“It’s true, isn’t it?”

“Yes, but you’re my friend. I didn’t think you’d tell.”

“I’m earning my living with my column. I’ve got to tell the truth. You didn’t call when I wrote sweet nothings about you, did you? If you can’t face facts, then I’m sorry.”

The column began to grow almost instantly, on the way up to its present readership of 35,000,000 people, which came about after I switched from Esquire to the Des Moines Register & Tribune, then in 1942 to Chicago Tribune-New York News syndication. (If I stop to think of that audience figure, I get so scared I can’t write a line until I’ve pushed the arithmetic out of my mind.)

Louella prepared for a fight. She had an intelligence service that included telegraph operators, telephone switchboard girls, beauty-parlor assistants, hotel bus boys, doctors’ and dentists’ receptionists. Her medical-intelligence chief was her husband, Dr. Harry Watson Martin. She called him Docky or Docky-Wocky. He was often known as Lolly’s Pop. His special field earlier had been venereal disease and urology, his hobby was show business, and he retired as head of the Twentieth Century-Fox medical department.

Docky had the friendship of everybody, along with a certain nonchalance. He once took a dive into the Bimini Bath pool when it lacked a single drop of water, broke his neck, and lived to marry Louella in 1929. He displayed a similar unconcern about water one morning when Louella, dressed up to go ashore for Mass, made her cautious way down the gangplank of a yacht in Catalina Harbor straight into the sea. Docky was waiting in the dinghy, engrossed in the Sunday papers. “Ready to go, dear?” he asked, not raising his head until her splashing drew him to her rescue.

Leaving a party, Docky once fell flat on the floor and lay there, comfortable enough. When a friend came forward to hoist him up, Louella put out a restraining hand. “Oh, don’t touch him, please. He has to operate at eight o’clock this morning.”

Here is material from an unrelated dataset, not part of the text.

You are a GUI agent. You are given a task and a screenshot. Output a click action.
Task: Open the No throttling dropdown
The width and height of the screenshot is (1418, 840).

Through Docky’s good offices, Louella had a tie-in with testing laboratories, notably those making rabbit tests for pregnancy. This private line into the womb could give her news that a star was pregnant before the girl knew it herself.

But I had sleuths on my side, too. As an actress, I knew directors, producers, stars, and the men and women who worked on the other side of the cameras. One special ally was Mark Hellinger, a hard-boiled columnist for the New York Daily News before he became a gentle, kind, and great producer for Warner Brothers and Universal.

He called me over to his house for an off-the-record conference and offered to help “because you’re going to need it.” He said: “I don’t somehow care for what Miss Parsons stands for. Whenever I hear a story at the studio, I’ll pass it on to you. I shan’t be able to call you through the switchboard, so I’ll give it to you from a private booth. There won’t be time for questions, but you’ll get the truth.”